Another week and another crazy AI hype cycle is here. Google had their I/O conference and released all sorts of things. New models, video models, new search modes, and real-time translation. By far, the latest VEO 3 video model is getting the most play.. the characters feel so real they’re gonna make you feel bad about being made. Google has incredible models, but it’s 2025 and they’re still using Material 3 UI design. If they’re going to win, they need to start finding some product design polish.
And speaking of design, Altman pulls another overshadowing card and announces a huge purchase the next day.
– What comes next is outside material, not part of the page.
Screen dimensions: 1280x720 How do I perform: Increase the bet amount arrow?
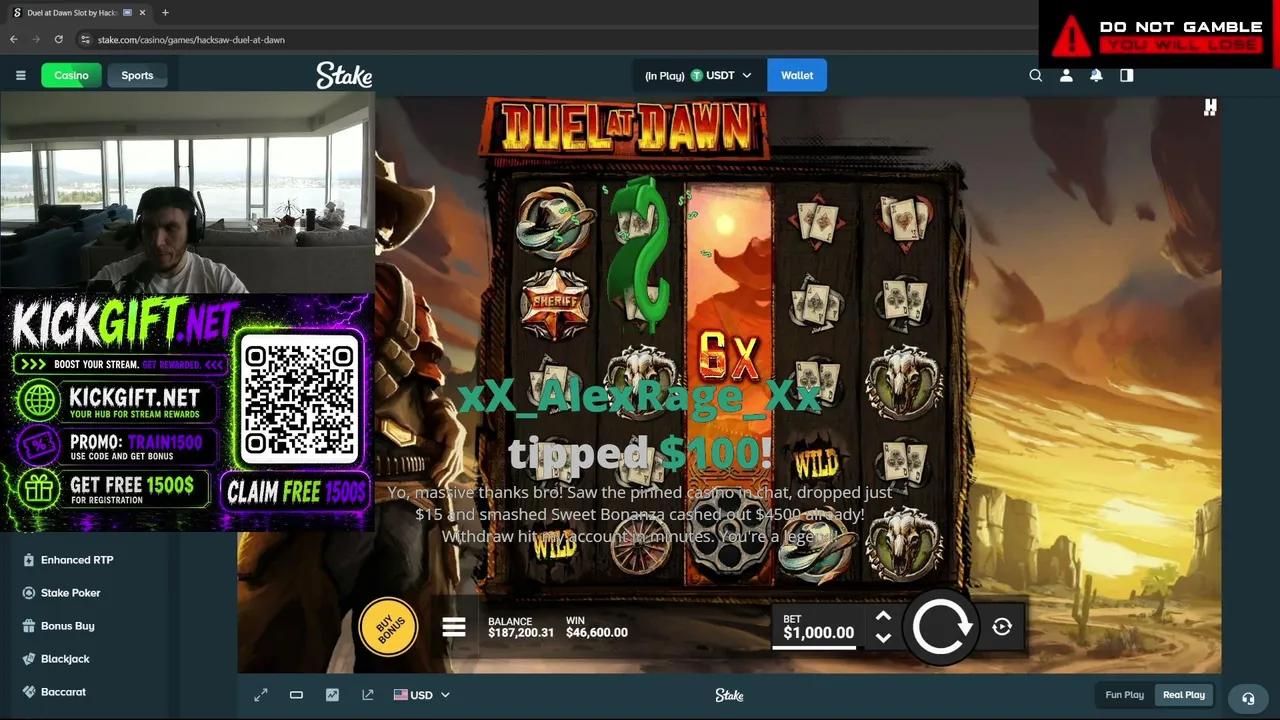click(883, 617)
Jony Ive - the legendary designer behind the iPhone, the MacBook Pro, the iPad, and the Watch - is coming to ChatGPT. OpenAI is buying his company io and building AI products together. And they have a kinda cheesy, kinda beautiful reveal video. We’re clearly supposed to believe it’s the second coming of his work with Steve Jobs. In the video, Jony says Sam is humble and.. I remain skeptical. OpenAI released Codex too, and this is clearly a run at Cursor.. and, uh, people are blown away.
And THEN, Anthropic gets in on the game and decides to release Claude 4. It’s been less than 24 hours and I’ve had a wedding so I have no idea how big of a deal this is and I’m excited about everything except the apparent prompting guardrails.
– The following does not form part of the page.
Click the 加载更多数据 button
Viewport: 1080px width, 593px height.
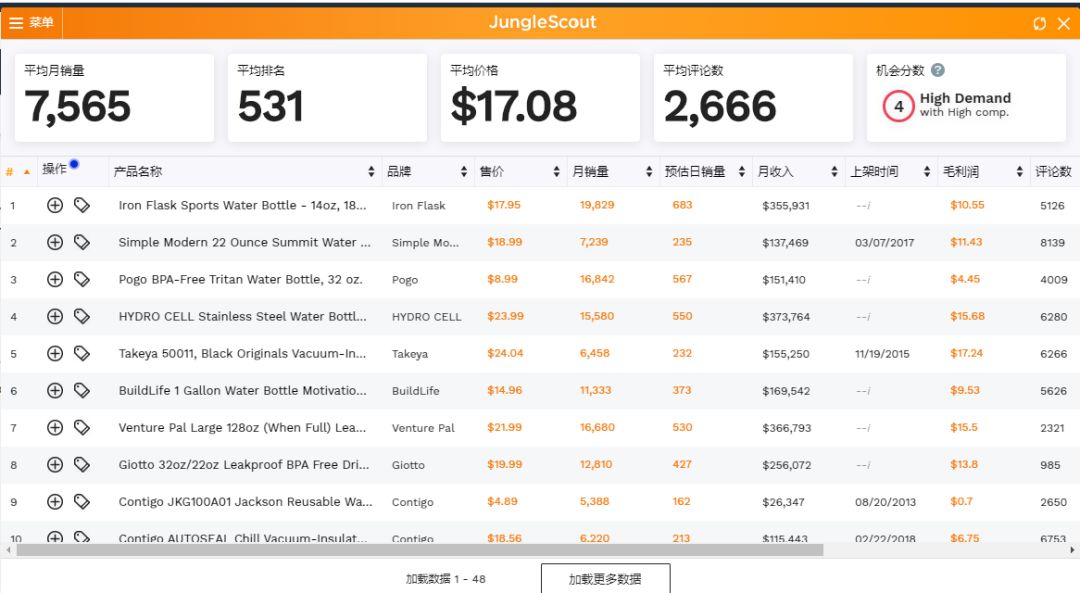[x=605, y=577]
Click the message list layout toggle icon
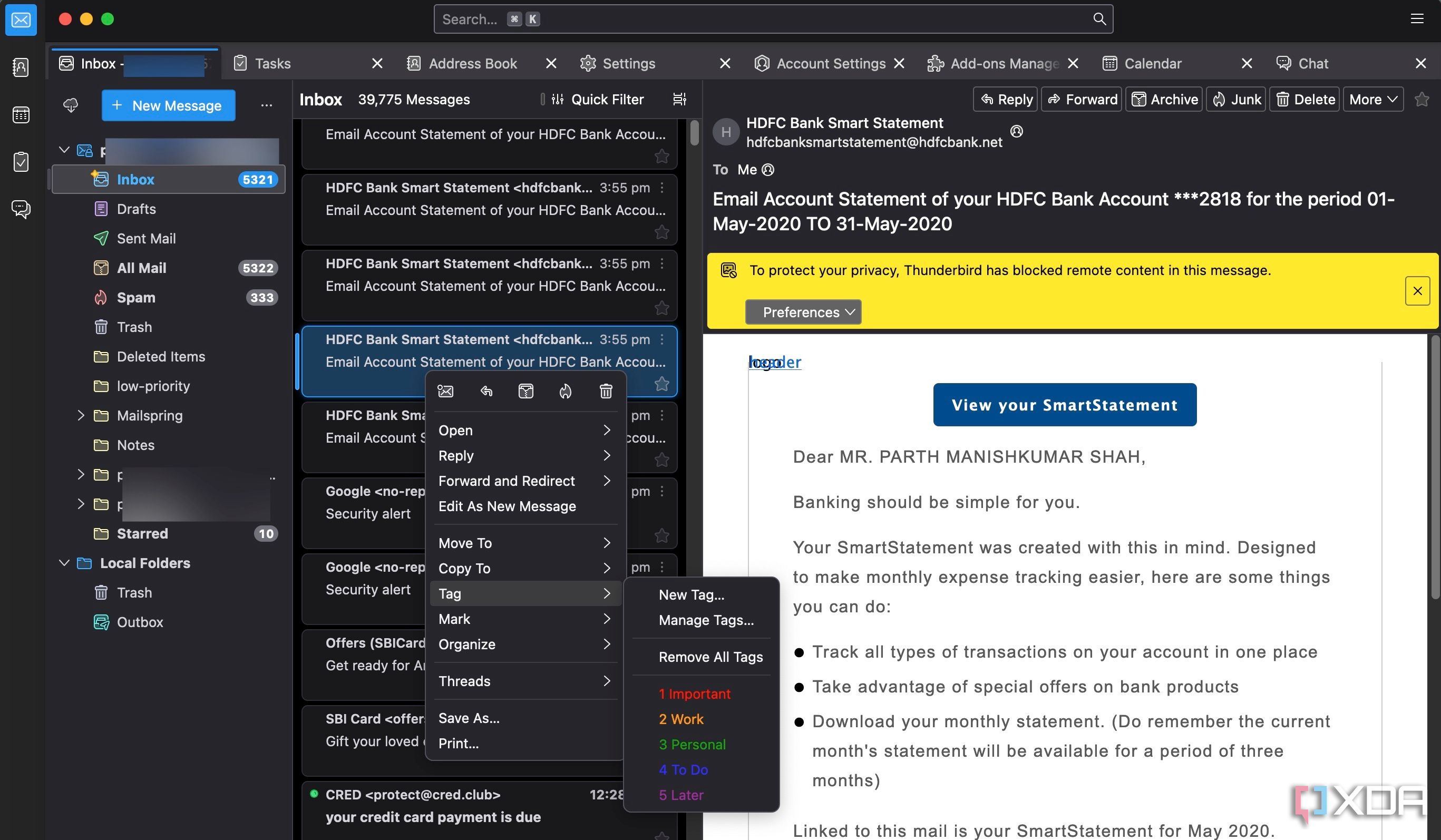The height and width of the screenshot is (840, 1441). pos(678,100)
Non-AI things happened too. A young man and woman, soon to be engaged, were gunned down outside the Capital Jewish Museum in DC by a gunman chanting “Free Palestine”. He had just bought her a ring and was getting ready to propose.
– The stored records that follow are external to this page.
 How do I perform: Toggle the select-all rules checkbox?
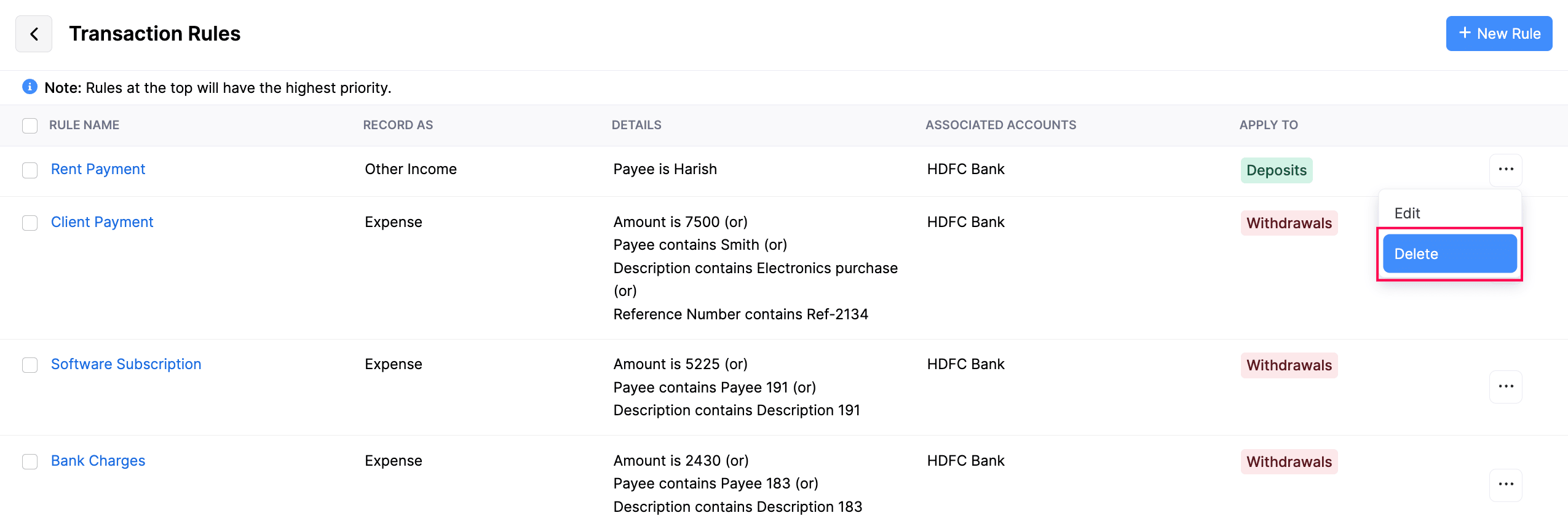(x=30, y=126)
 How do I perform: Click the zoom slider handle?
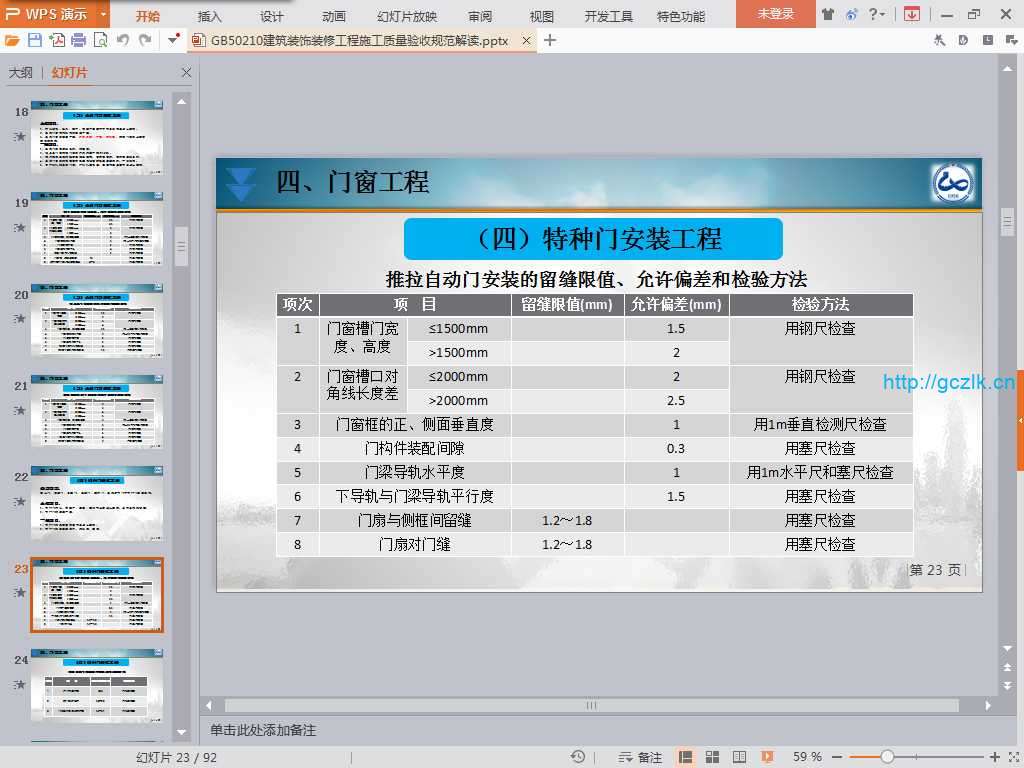[x=887, y=757]
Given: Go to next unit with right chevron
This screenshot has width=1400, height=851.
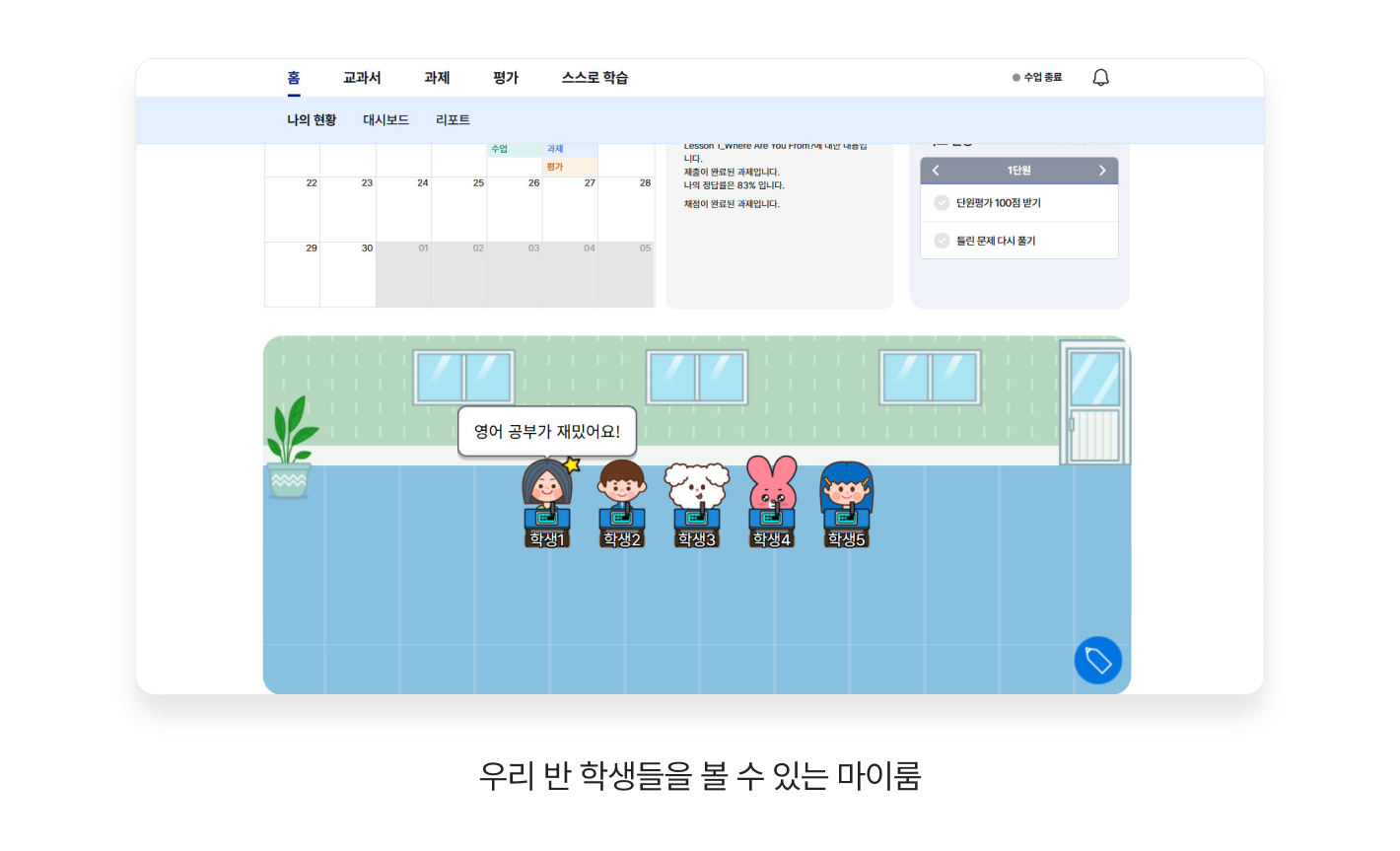Looking at the screenshot, I should coord(1102,171).
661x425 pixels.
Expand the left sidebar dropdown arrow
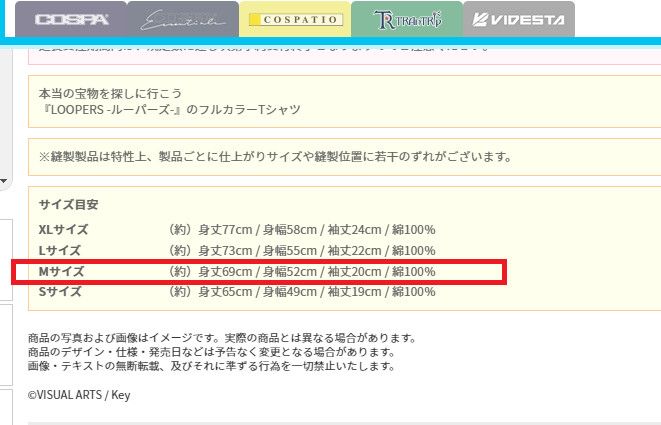coord(4,181)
The one issue Congress decided it can agree on unanimously - as in 100-0 nobody disagrees or votes “present” - is taxes on tips. That’s the real bipartisan issue. Let Congress cook. The Press Secretary gets the hardest questions yet at a press briefing (from the kids). And prayers and best wishes for former President Biden, who has very sudden and very serious cancer. Most reasonable people agree that it’s possible to wish him and his family the best while also being very curious about how quickly prostate cancer can spread and why he didn’t have PSA screenings during his physicals. Also Jake Tapper wrote a book. Jon Stewart loves it.
Pope Leo XIV has his inaugural Mass and is greeted by a huge number of world leaders, including JD Vance and Marco Rubio. Orthodox Ecumenism has a chance. Talks with Iran happen in Rome. The Big Beautiful Bill gets through the House and there is a lot of debate about its bigness and its beautifulness, hinting that it’s neither. Trump talked to Putin. Elon does some interviews, backs away from politics, and hypes Optimus. Bitcoin re-enters price discovery and people are convinced we’re still going way up. And a big ship hit the Brooklyn Bridge.
Now on to the reading!
Timely
Economic Lessons from the Screwtape Letters - In what is now my favorite Kyla Scanlon writing, she uses the tactics of demons from C.S. Lewis’ famous book to think about the economic realities of 2025.
The Bezos Cannes-tastrophe - A scathing look at superwealthy virtue signaling and the superyachts that harbor them.
How To Live On $432 a Month In America - Everything is so expensive. Gen Z can’t buy houses because
they’re going to 8 destination bachelor parties a year and buying Coach and Vineyard Vineseverything is too expensive and it’s really hard. A reminder that yes, some things are expensive but how we live and how much we spend is still a series of choices, somewhat based on relative status.Scientific ‘peer review’ is a scam - Matt Ridley talks about the anonymous gate-keepers that review, approve, and reject journal articles to maintain respectability by rejecting heretics and debate.
Timeless
The Pings We Carry - A deep introspection at our dopamine culture told through a series of koans. Lovely.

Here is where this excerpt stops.